Exercise description:
Copy out every one of the rows below, word for word.

## begin Given records

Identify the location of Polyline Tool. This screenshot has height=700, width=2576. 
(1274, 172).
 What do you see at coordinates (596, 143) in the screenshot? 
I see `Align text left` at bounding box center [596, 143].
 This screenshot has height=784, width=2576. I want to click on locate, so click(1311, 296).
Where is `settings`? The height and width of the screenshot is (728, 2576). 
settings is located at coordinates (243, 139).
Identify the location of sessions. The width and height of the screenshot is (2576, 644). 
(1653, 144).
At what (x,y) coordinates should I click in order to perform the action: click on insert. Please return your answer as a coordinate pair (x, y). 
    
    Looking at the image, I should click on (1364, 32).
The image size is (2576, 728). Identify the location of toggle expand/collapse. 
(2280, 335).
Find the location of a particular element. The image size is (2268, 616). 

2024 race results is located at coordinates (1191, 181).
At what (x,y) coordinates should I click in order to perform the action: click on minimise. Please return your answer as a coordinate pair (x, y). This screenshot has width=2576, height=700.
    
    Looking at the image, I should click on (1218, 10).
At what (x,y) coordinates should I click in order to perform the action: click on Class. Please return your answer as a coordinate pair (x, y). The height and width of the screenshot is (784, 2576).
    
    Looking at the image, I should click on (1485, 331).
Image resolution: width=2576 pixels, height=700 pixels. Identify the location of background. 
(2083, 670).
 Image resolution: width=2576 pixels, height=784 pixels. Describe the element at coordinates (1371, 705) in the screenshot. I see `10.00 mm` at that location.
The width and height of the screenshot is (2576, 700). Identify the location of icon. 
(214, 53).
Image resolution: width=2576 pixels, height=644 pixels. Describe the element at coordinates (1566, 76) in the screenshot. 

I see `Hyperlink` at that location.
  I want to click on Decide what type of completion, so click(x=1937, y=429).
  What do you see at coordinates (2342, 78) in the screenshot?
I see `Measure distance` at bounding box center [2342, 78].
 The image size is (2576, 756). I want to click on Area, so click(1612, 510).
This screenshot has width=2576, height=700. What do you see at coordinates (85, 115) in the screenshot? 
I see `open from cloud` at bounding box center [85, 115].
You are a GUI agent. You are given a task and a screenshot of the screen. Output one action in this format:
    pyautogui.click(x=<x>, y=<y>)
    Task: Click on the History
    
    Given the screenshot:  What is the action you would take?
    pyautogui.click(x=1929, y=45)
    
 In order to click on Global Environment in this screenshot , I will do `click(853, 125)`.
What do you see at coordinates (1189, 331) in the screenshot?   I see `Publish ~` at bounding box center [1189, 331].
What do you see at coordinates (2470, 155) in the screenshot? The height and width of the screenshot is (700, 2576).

## end Given records

Task response:
Identify the location of Polyline Tool. This screenshot has height=700, width=2576. 
(1274, 172).
 What do you see at coordinates (596, 143) in the screenshot? 
I see `Align text left` at bounding box center [596, 143].
 This screenshot has height=784, width=2576. I want to click on locate, so click(1311, 296).
Where is `settings`? The height and width of the screenshot is (728, 2576). 
settings is located at coordinates (243, 139).
Identify the location of sessions. The width and height of the screenshot is (2576, 644). 
(1653, 144).
At what (x,y) coordinates should I click in order to perform the action: click on insert. Please return your answer as a coordinate pair (x, y). 
    
    Looking at the image, I should click on (1364, 32).
The image size is (2576, 728). Identify the location of toggle expand/collapse. 
(2280, 335).
Find the location of a particular element. The image size is (2268, 616). 

2024 race results is located at coordinates (1191, 181).
At what (x,y) coordinates should I click in order to perform the action: click on minimise. Please return your answer as a coordinate pair (x, y). This screenshot has width=2576, height=700.
    
    Looking at the image, I should click on (1218, 10).
At what (x,y) coordinates should I click in order to perform the action: click on Class. Please return your answer as a coordinate pair (x, y). The height and width of the screenshot is (784, 2576).
    
    Looking at the image, I should click on (1485, 331).
Image resolution: width=2576 pixels, height=700 pixels. Identify the location of background. 
(2083, 670).
 Image resolution: width=2576 pixels, height=784 pixels. Describe the element at coordinates (1371, 705) in the screenshot. I see `10.00 mm` at that location.
The width and height of the screenshot is (2576, 700). Identify the location of icon. 
(214, 53).
Image resolution: width=2576 pixels, height=644 pixels. Describe the element at coordinates (1566, 76) in the screenshot. 

I see `Hyperlink` at that location.
  I want to click on Decide what type of completion, so click(x=1937, y=429).
  What do you see at coordinates (2342, 78) in the screenshot?
I see `Measure distance` at bounding box center [2342, 78].
 The image size is (2576, 756). I want to click on Area, so click(1612, 510).
This screenshot has width=2576, height=700. What do you see at coordinates (85, 115) in the screenshot? 
I see `open from cloud` at bounding box center [85, 115].
You are a GUI agent. You are given a task and a screenshot of the screen. Output one action in this format:
    pyautogui.click(x=<x>, y=<y>)
    Task: Click on the History
    
    Given the screenshot:  What is the action you would take?
    pyautogui.click(x=1929, y=45)
    
 In order to click on Global Environment in this screenshot , I will do `click(853, 125)`.
What do you see at coordinates (1189, 331) in the screenshot?   I see `Publish ~` at bounding box center [1189, 331].
What do you see at coordinates (2470, 155) in the screenshot? The height and width of the screenshot is (700, 2576).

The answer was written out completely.